When the latest news in the art world is all about record-breaking prices for contemporary works and the celebrity buzz of London’s Frieze Art Fair, thinking about Renaissance art might seem, well, a little old-fashioned, if not downright eccentric.
But if the two experiences I had recently are anything to go by, maybe we need to think again.

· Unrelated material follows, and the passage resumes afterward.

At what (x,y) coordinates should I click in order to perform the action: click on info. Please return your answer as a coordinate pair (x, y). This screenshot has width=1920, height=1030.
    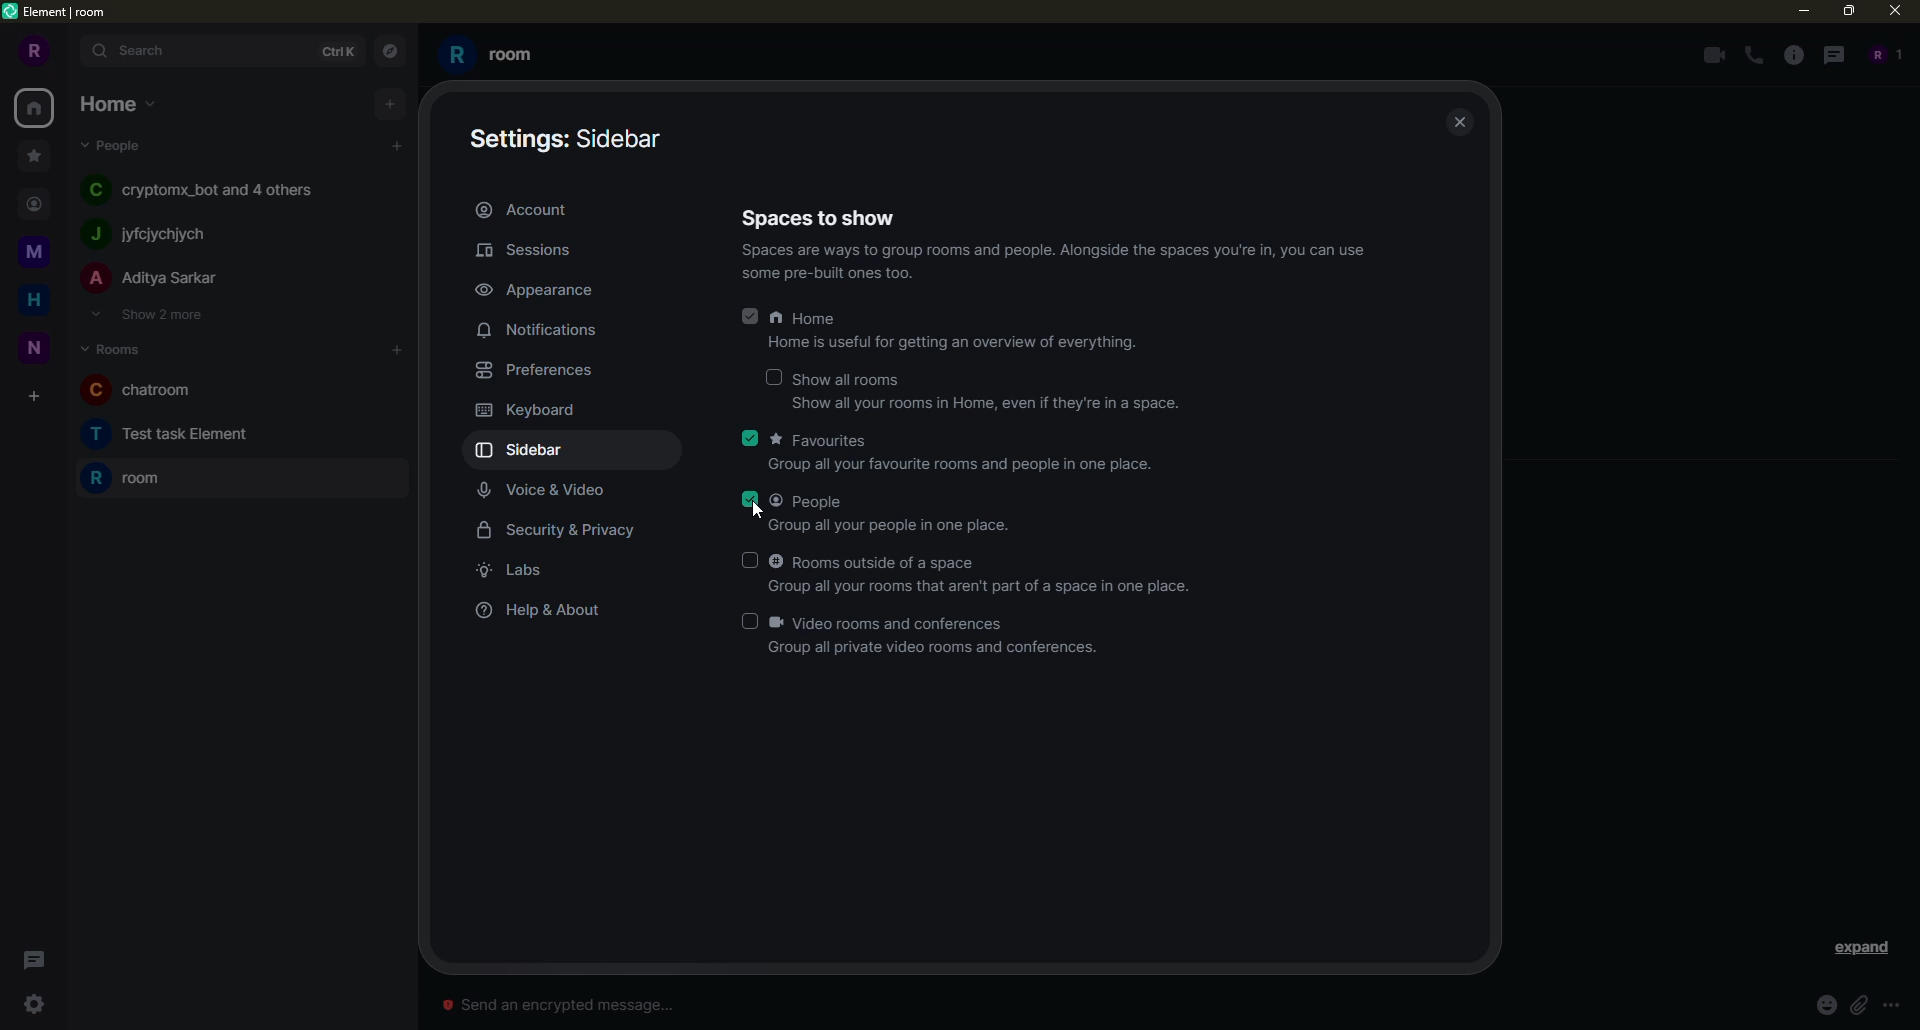
    Looking at the image, I should click on (1795, 55).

The first of these occurred during an art history class I was teaching to a group of newly-arrived master’s students fizzing with intellectual energy and excitement. Oil Portrait
The topic was how the concept of ‘the artist’ had changed in European culture from ancient times to the present day, with an intriguing sideways glance at the situation in pre-Modern China. Oil Portraits
By the end of the usual give-and-take of a graduate seminar, it had become clear to all of us that there were actually a surprising number of similarities between that first great celebrity artist, the ‘divine’ Michelangelo, and much more recent art world superstars.
As we know all too well from countless biographies, exhibitions, films, and television specials, nineteenth- and early twentieth-century rebel-artists seemed to gain critical acclaim in the long run (indeed, often only after they had died) by very overtly rejecting all trappings of worldly success.
Think of Gauguin giving up a career as a big-city stockbroker to live in faraway Tahiti or van Gogh being unable to sell almost any paintings during his own lifetime.